That's the whole point of all of this mess: {,k}dbus
Neither an init system nor vertical integration are the goal. The one consistent thing in all of the "systemd mess" is to leave the actual implementation officially a moving target where the trditional .so based library APIs are either hidden and undocumented or they are left out entirely. This forces you to use an IPC mechanism (dbus/kdbus) instead of simply linking to the functions you need and calling them directly. Forcing data to be serialized/unserialized so it can be sent over IPC is not nearly as efficient as calling a dynamically loaded local function. The systemd people love fast thing ("boot time!", etc), so why would they require this slow IPC everywhere?

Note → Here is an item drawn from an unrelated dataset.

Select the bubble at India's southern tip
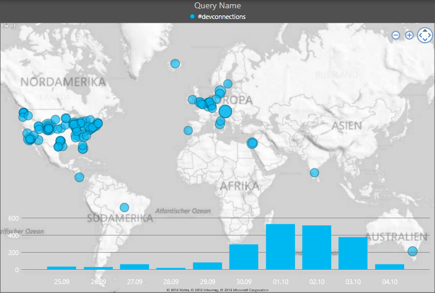Screen dimensions: 435x293 pos(314,173)
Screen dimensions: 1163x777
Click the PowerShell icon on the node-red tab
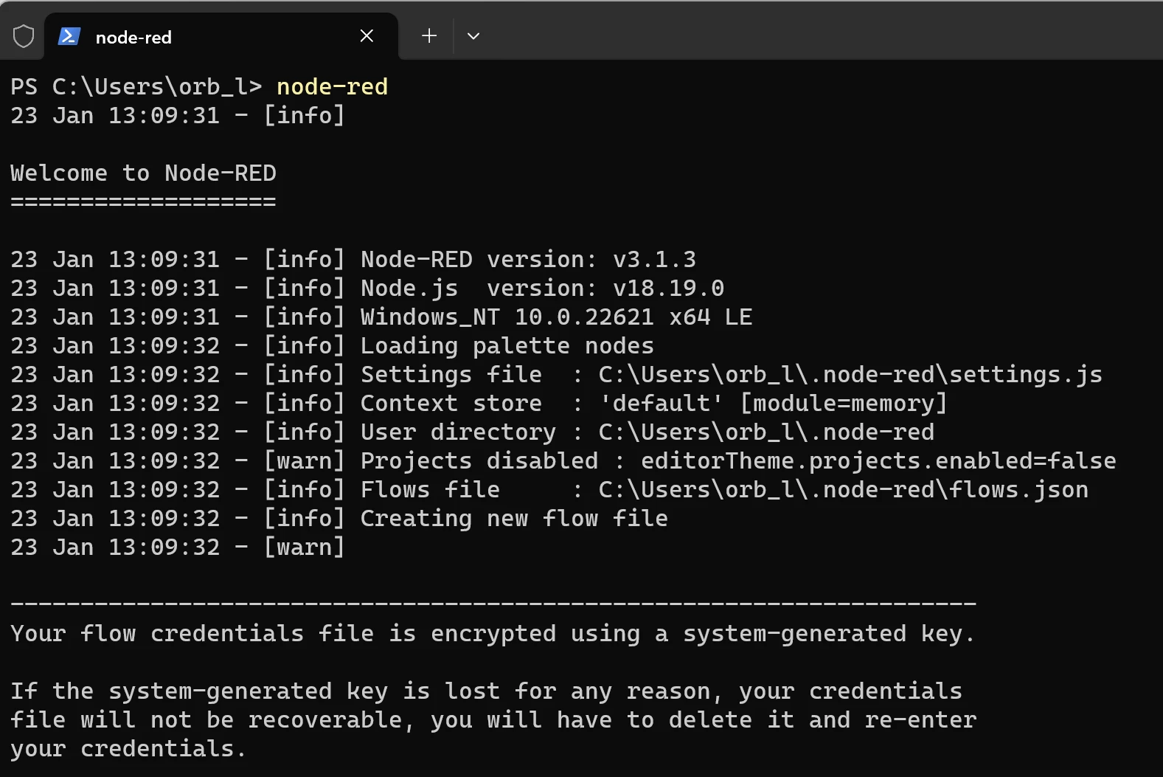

*** if you never need to link to a library to use it, you can "link" to and distribute GPL code without being bound by the GPL. Poettering's cabal and systemd is an attempt to enable a new form of "tivoization" ***
If you are technically only "using" a library (no linking, no modifications to the library), you have not "infected" your proprietary code with the GPL. It's slower, but computers got fast enough that it doesn't really matter.
The nasty part is that by forcing arbitrary incompatable interface with systemd, to run stuff like GNOME you have to provide the key dbus features even if you don't use systemd. The end-run around the GPL still works with uselessd or any other "systemd replacement".
Unfortunatley, Lennart's cabal has everybody discussing technical features so this obvious goal isn't even addressed.